Australia’s trade minister Don Farrell said on Tuesday that the interim recommendation to remove tariffs on Australian wine was a “welcome development”. He said: “It vindicates the government’s preferred approach of resolving trade issues through dialog rather than disputation.”

In a separate statement, according to Bloomberg, foreign minister Penny Wong pledged to continue to push “for all remaining trade impediments to be removed.”

The punitive tariffs on Australian wine imposed by China have been enforced since March 2020, and were enforced to punish Canberra after then-Prime Minister Scott Morrison called for an international probe into the origins of Covid-19.

In the first year, the tariffs wiped AU$1 billion off Australian wine exports. Despite complaints to the WTO, the country continues to feel the full weight of tariffs from its former biggest market.

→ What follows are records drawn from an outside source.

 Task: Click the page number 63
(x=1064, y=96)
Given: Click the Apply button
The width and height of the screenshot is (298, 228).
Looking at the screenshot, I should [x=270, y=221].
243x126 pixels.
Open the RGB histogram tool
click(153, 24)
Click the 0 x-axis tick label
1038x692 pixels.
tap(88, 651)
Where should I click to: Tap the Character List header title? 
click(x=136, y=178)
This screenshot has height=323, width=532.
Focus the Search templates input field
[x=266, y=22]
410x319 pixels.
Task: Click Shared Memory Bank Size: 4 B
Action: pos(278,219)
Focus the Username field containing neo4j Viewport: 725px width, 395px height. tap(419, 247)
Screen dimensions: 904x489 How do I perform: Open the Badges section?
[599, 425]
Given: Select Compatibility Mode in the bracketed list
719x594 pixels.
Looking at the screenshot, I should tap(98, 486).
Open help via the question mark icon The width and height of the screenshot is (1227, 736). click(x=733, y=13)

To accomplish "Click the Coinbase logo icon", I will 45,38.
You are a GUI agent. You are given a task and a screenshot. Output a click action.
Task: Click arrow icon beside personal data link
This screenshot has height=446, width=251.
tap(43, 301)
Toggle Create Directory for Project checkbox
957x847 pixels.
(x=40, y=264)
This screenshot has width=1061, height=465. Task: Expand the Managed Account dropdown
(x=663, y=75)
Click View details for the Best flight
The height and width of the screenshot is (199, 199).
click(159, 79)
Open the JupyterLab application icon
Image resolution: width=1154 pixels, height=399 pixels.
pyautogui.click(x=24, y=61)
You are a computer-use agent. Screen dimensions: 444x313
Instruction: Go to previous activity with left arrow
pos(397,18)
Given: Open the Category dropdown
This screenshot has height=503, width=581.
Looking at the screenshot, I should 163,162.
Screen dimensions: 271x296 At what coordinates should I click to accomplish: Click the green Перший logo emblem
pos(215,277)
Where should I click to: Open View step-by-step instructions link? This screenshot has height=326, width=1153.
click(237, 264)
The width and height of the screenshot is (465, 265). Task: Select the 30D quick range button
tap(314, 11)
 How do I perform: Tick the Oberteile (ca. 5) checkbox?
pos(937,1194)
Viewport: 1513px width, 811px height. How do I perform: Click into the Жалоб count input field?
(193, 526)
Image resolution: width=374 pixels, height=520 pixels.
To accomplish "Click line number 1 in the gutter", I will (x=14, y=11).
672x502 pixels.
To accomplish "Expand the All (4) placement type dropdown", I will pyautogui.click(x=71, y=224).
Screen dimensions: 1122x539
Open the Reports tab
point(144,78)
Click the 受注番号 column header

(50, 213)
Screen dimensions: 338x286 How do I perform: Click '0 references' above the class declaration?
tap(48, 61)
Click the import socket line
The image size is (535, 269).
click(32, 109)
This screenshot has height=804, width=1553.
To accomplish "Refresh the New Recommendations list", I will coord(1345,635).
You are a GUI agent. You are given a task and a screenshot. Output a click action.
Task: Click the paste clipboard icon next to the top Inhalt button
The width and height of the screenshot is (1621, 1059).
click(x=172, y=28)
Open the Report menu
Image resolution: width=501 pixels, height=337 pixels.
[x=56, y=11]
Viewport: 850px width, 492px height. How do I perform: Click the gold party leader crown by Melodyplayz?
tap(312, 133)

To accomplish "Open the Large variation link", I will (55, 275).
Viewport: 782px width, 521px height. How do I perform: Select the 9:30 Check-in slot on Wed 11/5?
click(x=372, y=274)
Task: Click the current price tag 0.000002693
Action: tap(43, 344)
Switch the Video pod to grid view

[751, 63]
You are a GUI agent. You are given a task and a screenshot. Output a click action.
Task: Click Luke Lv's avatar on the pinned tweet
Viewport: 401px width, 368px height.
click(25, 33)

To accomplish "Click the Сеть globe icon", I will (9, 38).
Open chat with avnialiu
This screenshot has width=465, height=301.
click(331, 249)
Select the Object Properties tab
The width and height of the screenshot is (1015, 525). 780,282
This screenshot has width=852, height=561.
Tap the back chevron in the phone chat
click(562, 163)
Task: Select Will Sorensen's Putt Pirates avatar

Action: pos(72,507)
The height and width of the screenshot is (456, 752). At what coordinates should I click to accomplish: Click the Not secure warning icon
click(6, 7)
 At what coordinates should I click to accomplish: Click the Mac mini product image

But an end to the China tariffs does not spell smooth sailing for Australia’s wine industry. A Rabobank report published in October 2023 said that if China reopened tomorrow it would still take Australia two years to clear the surplus 2.8 billion bottles languishing in tanks and cellars.

Just this month the Albanese government set up a task force to assist wine businesses with oversupply and financial pressures caused in part by the ongoing trade dispute. Reports of Australian vintners grubbing up millions of vines were also published this week.

But the country is holding out for news from China on the tariffs. Tim Ford, CEO of Treasury Wine Estates, Australia’s biggest producer, said this week that the company was poised to return to China, despite working to diversify since the trade dispute began.

The Penfolds owner referenced China’s plan in an exchange filing this week, adding that the final decision will be made in the “coming weeks”.